▸ GIVEN INSTRUCTION
Copy the lines of the records between the line containing "Where should I click to: Click the horizontal" and the line containing "The width and height of the screenshot is (700, 426).", inclusive, with no changes.

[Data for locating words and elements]
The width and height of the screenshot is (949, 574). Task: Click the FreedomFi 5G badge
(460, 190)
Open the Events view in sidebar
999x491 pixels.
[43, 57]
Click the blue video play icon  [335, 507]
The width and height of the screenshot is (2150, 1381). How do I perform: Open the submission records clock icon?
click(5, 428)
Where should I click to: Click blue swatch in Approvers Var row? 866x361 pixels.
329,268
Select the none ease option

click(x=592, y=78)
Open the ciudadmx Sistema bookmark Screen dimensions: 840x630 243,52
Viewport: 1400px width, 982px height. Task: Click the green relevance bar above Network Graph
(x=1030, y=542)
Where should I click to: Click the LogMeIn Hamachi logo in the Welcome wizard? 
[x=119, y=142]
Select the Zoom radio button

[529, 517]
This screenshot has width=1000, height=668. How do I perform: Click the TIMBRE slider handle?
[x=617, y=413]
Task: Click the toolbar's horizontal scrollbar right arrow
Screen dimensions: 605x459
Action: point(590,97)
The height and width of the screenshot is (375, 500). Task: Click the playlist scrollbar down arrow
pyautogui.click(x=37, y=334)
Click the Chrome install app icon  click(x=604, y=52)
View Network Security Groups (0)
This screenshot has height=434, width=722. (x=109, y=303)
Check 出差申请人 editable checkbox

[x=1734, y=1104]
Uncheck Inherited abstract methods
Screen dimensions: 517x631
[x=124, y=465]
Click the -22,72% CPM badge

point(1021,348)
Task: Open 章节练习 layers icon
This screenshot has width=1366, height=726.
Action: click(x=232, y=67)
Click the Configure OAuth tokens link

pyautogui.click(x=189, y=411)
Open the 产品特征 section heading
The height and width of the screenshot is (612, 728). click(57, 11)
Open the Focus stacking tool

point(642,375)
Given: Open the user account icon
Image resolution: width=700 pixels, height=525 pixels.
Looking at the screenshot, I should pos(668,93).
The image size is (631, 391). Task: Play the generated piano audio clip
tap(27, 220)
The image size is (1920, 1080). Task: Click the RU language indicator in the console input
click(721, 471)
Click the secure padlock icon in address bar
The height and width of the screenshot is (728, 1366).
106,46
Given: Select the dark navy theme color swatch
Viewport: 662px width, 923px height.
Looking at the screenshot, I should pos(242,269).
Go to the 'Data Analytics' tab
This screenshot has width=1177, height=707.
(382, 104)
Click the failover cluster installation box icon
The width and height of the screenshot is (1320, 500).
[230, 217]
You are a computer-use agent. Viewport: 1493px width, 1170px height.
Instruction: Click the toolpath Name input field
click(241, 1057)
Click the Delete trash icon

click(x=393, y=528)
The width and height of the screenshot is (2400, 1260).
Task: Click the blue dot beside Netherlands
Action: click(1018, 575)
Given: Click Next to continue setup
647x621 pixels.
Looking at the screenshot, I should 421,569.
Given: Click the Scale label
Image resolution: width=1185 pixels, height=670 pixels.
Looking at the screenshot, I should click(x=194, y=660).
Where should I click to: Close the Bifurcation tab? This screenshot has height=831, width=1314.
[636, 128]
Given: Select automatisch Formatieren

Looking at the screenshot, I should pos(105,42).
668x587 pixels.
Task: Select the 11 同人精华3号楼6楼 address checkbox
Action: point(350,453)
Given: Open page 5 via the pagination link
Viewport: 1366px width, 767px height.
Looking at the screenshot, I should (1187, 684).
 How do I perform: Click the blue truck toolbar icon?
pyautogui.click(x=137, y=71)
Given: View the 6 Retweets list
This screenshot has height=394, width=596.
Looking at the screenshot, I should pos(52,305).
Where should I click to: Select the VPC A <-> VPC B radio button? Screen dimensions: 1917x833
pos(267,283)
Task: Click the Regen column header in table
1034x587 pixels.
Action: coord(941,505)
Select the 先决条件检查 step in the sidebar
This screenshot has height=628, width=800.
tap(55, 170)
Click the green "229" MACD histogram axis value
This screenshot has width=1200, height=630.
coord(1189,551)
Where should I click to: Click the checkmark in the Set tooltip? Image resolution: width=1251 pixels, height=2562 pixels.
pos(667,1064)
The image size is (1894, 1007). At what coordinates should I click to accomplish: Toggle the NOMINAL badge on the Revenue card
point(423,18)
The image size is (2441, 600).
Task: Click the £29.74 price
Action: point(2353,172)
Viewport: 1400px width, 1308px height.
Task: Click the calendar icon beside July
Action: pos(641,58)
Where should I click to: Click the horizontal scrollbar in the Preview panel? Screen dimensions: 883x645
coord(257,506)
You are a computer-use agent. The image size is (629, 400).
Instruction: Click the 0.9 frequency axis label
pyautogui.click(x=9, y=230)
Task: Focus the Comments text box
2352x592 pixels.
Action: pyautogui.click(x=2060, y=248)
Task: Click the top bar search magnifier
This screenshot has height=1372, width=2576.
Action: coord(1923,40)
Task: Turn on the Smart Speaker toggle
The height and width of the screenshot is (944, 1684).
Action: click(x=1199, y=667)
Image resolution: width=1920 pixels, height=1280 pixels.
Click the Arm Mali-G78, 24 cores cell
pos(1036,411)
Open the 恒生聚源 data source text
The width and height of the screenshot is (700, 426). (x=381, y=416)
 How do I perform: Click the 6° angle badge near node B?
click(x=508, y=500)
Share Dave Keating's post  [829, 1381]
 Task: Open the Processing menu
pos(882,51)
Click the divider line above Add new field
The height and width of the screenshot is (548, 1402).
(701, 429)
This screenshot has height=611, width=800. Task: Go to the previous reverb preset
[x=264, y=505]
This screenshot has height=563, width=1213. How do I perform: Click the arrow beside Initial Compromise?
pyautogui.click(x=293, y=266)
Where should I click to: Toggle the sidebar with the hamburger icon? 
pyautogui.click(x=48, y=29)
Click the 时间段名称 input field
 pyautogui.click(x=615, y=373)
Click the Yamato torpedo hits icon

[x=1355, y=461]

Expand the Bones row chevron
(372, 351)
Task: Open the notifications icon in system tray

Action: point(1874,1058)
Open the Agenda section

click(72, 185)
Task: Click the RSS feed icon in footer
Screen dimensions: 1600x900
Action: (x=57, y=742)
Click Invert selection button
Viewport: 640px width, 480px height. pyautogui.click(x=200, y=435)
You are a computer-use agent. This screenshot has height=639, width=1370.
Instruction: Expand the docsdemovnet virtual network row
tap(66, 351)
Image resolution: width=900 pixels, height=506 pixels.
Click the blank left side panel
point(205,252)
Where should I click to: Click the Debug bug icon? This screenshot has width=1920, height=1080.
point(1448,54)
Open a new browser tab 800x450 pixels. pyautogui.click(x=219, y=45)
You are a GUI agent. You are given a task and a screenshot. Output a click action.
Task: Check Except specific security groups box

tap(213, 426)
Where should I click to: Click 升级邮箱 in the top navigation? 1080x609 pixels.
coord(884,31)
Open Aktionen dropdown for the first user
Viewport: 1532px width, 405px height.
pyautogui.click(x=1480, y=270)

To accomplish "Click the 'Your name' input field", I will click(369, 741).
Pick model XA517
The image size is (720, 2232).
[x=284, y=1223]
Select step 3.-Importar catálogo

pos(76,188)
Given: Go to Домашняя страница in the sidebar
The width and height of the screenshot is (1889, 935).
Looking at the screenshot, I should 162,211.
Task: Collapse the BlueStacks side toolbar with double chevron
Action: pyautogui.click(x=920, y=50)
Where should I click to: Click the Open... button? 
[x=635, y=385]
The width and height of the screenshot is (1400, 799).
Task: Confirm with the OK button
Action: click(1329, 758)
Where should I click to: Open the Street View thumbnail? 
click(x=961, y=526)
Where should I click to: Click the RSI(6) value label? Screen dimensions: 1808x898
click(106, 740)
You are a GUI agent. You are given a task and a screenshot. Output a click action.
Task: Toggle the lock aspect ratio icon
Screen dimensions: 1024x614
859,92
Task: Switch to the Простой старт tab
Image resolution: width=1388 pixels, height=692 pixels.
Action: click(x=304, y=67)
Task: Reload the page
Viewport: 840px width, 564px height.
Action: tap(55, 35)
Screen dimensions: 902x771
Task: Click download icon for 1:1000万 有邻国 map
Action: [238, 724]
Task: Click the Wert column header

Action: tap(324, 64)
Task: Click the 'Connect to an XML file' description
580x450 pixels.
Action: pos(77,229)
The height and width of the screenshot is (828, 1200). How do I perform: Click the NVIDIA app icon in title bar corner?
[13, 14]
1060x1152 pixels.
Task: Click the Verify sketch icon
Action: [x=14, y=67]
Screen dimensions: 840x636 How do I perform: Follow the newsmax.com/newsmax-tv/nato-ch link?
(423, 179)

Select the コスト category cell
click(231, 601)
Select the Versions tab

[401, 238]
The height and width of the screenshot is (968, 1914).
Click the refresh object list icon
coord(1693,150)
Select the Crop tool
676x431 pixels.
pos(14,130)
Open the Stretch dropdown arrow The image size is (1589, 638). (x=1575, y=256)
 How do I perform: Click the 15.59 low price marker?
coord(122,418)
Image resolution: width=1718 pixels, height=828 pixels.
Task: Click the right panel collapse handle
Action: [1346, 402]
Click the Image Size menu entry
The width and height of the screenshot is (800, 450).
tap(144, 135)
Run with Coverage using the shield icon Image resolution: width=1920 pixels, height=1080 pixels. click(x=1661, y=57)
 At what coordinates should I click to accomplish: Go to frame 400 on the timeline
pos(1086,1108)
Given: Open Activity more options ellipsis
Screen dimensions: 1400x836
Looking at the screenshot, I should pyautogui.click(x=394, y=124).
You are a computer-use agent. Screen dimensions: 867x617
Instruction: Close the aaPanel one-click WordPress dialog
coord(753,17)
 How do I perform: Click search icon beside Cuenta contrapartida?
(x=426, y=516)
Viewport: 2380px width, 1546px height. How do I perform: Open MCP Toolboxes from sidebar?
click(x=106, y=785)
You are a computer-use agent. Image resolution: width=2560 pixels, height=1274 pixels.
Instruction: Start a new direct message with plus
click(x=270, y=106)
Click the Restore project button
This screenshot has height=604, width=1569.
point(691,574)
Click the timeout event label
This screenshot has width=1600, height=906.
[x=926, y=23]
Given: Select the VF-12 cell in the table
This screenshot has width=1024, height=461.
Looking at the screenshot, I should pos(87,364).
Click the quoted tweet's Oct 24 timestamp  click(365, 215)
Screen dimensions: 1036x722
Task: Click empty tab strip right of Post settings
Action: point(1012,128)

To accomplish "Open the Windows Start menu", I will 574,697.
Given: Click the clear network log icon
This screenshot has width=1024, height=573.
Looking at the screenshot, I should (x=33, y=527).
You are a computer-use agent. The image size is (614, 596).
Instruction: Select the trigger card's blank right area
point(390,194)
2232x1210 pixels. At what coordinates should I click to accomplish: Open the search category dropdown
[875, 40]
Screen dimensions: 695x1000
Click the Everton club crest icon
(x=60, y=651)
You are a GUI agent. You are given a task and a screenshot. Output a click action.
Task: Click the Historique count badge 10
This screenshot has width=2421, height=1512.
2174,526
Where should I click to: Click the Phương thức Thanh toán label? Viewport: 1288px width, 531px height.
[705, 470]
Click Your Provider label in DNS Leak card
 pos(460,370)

▸ TASK RESPONSE
Where should I click to: Click the horizontal scrollbar in the Preview panel? Screen dimensions: 883x645
coord(257,506)
You are a computer-use agent. The image size is (629, 400).
Instruction: Click the 0.9 frequency axis label
pyautogui.click(x=9, y=230)
Task: Focus the Comments text box
2352x592 pixels.
Action: pyautogui.click(x=2060, y=248)
Task: Click the top bar search magnifier
This screenshot has height=1372, width=2576.
Action: coord(1923,40)
Task: Turn on the Smart Speaker toggle
The height and width of the screenshot is (944, 1684).
Action: click(x=1199, y=667)
Image resolution: width=1920 pixels, height=1280 pixels.
Click the Arm Mali-G78, 24 cores cell
pos(1036,411)
Open the 恒生聚源 data source text
The width and height of the screenshot is (700, 426). (x=381, y=416)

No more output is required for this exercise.